Stored data entries
*** Block opens ***
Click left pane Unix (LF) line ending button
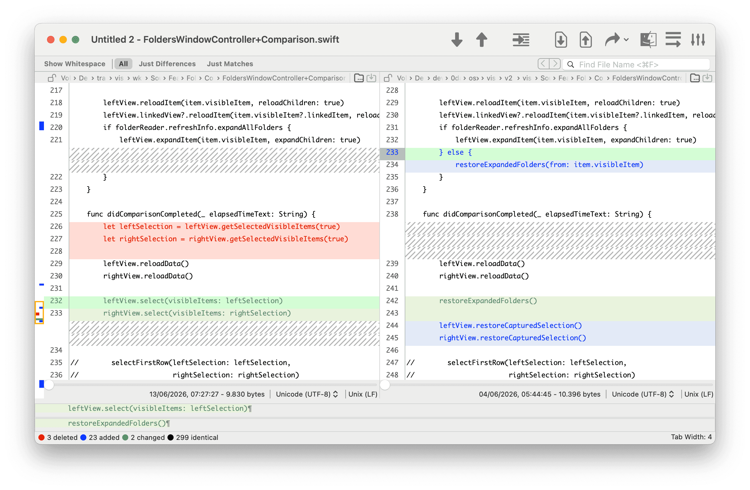 (x=363, y=394)
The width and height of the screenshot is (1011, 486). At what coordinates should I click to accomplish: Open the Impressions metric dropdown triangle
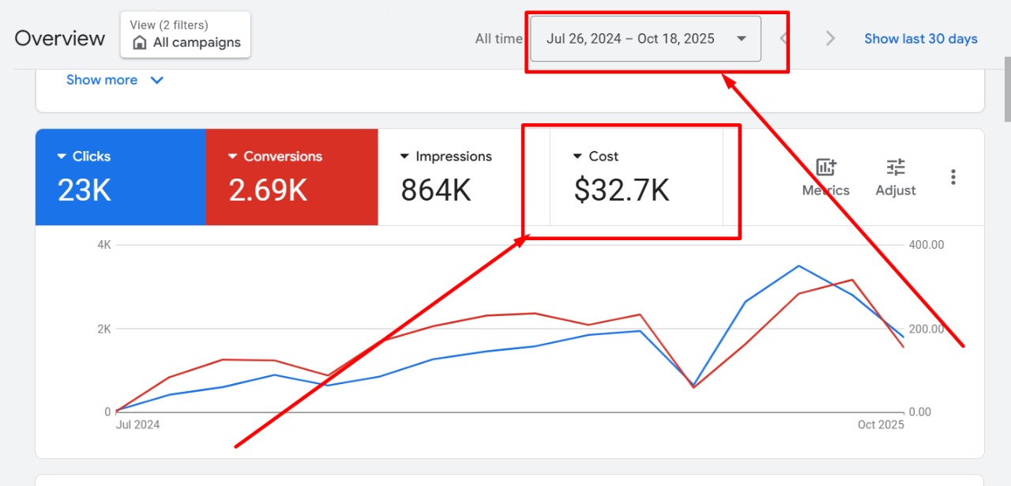[x=405, y=156]
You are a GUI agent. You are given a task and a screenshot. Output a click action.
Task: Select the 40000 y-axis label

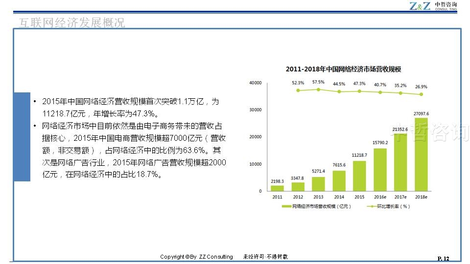pos(255,83)
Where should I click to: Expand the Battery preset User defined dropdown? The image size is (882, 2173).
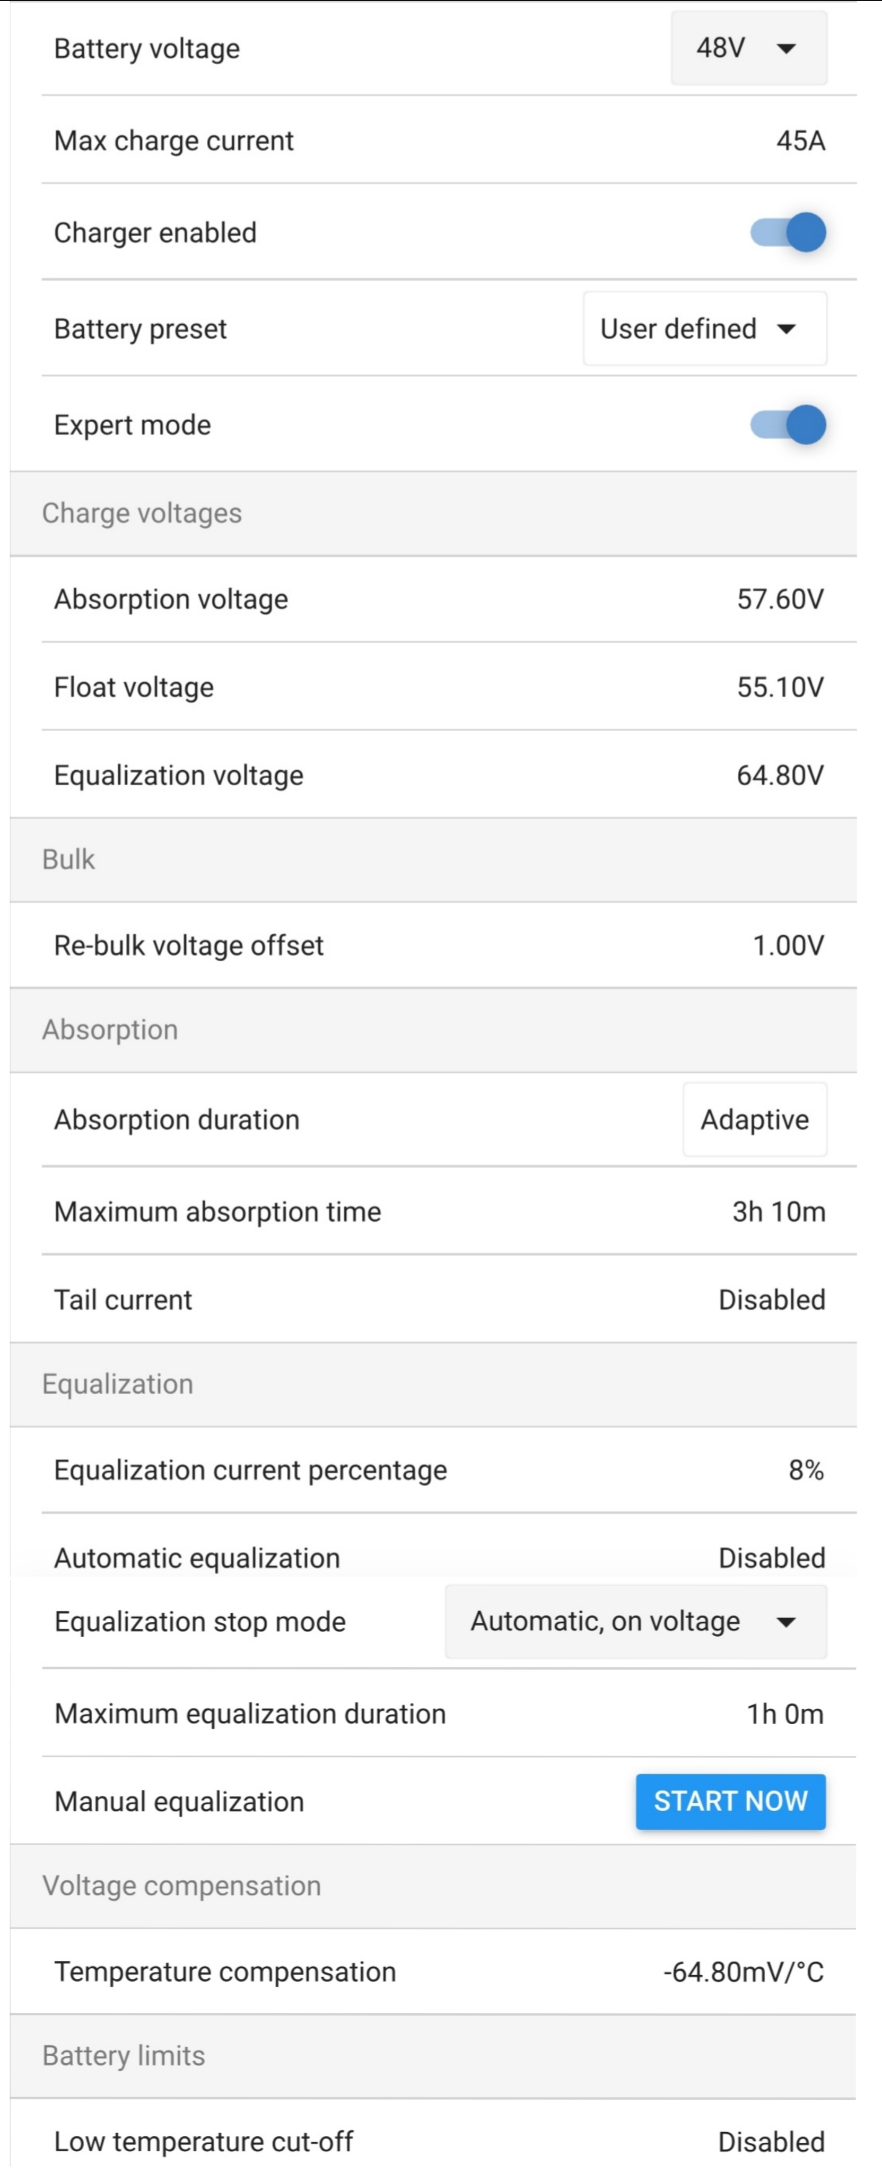pos(704,329)
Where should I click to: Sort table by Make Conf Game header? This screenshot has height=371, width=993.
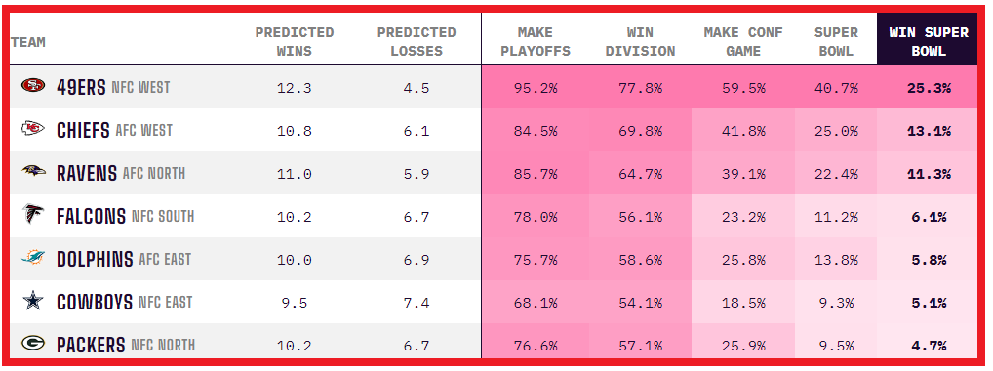point(743,41)
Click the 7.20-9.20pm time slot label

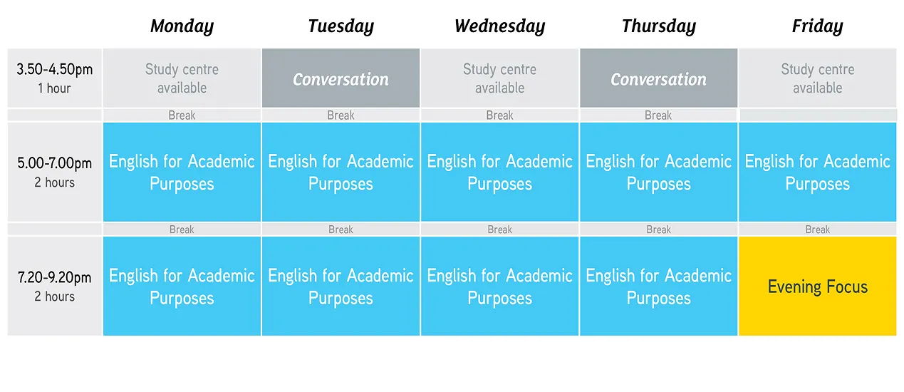pos(55,286)
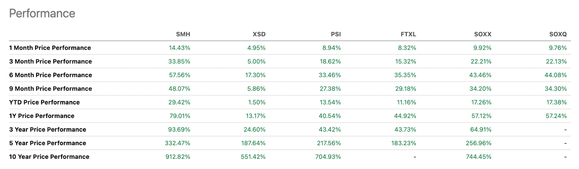Click the 1Y Price Performance label

[x=42, y=116]
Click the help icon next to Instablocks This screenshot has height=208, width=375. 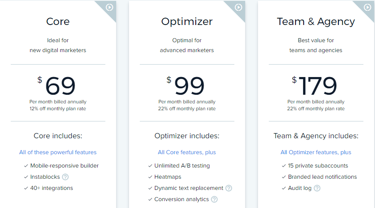[x=65, y=177]
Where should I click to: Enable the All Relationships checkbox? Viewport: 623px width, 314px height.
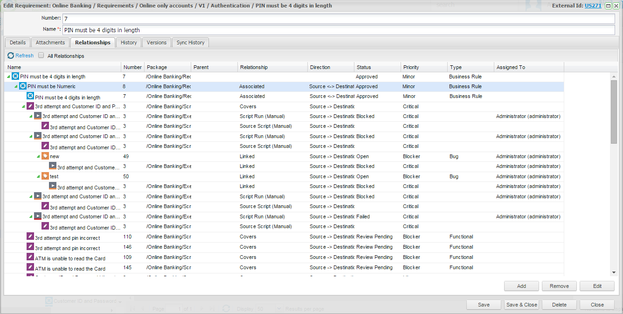[x=41, y=56]
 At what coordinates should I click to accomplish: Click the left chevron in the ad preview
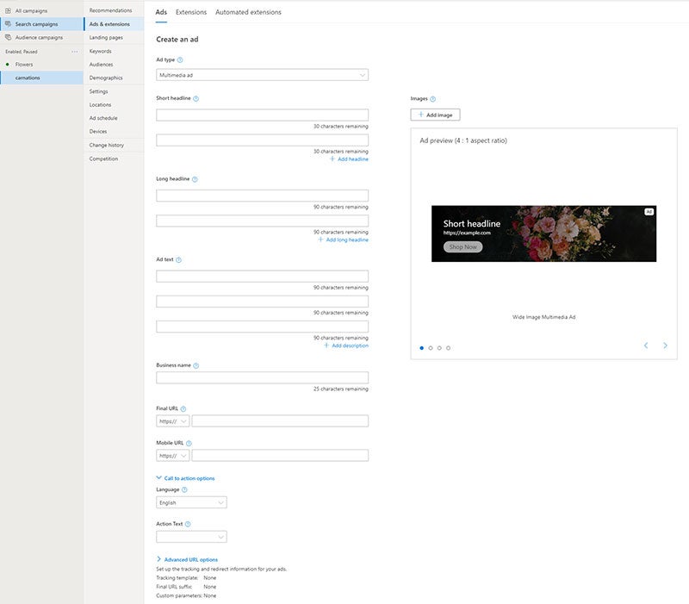tap(645, 345)
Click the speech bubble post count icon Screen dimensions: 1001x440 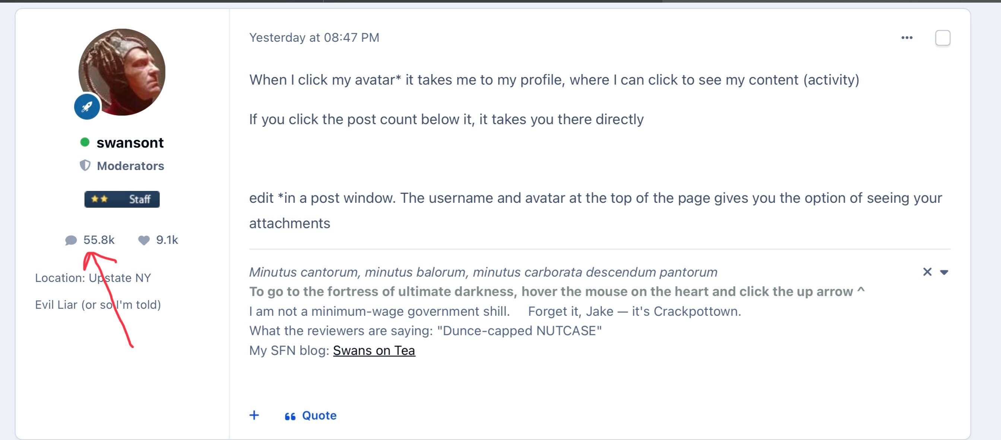(71, 240)
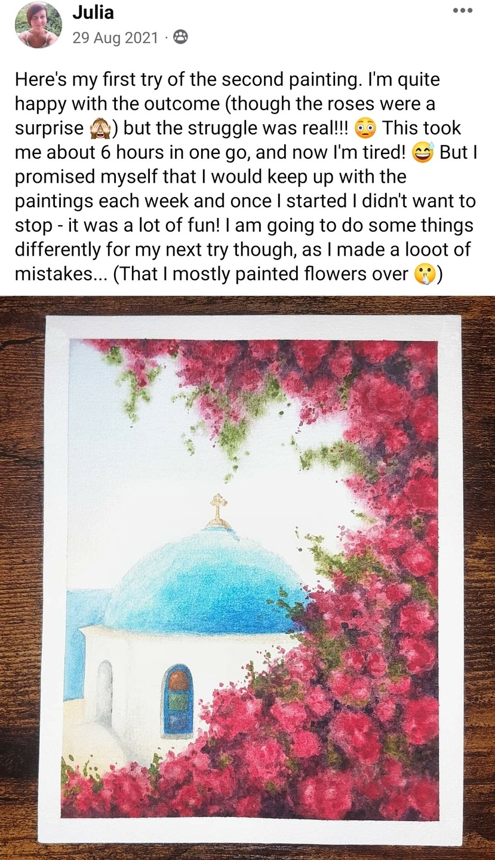Tap Julia's profile picture
The width and height of the screenshot is (495, 860).
tap(38, 24)
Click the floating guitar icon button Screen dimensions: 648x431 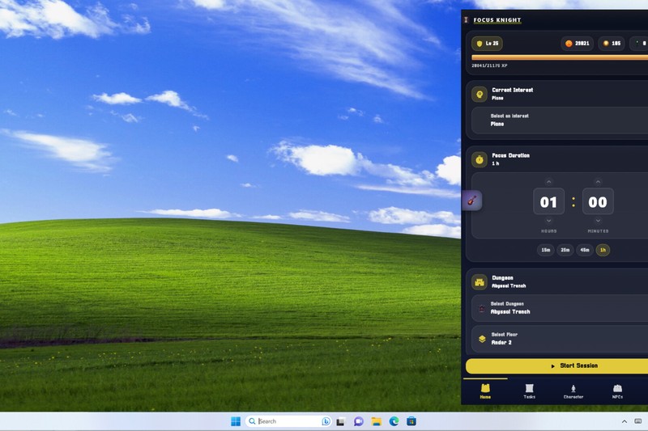coord(471,200)
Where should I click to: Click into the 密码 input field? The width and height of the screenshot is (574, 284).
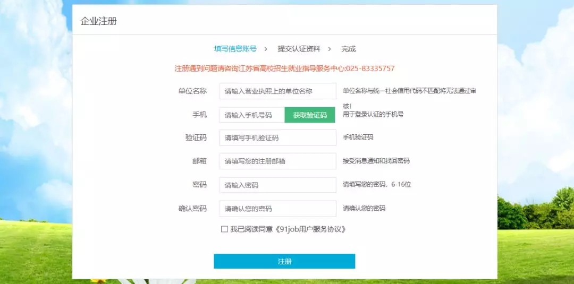coord(277,185)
*** Block closes ***
*Task requirements:*
This task calls for the lines from the line holding "Where should I click to: Click" through the last line above, restated word for word with both ends included and the pictures dropped.

*Reply:*
Where should I click to: Click into the 密码 input field? The width and height of the screenshot is (574, 284).
coord(277,185)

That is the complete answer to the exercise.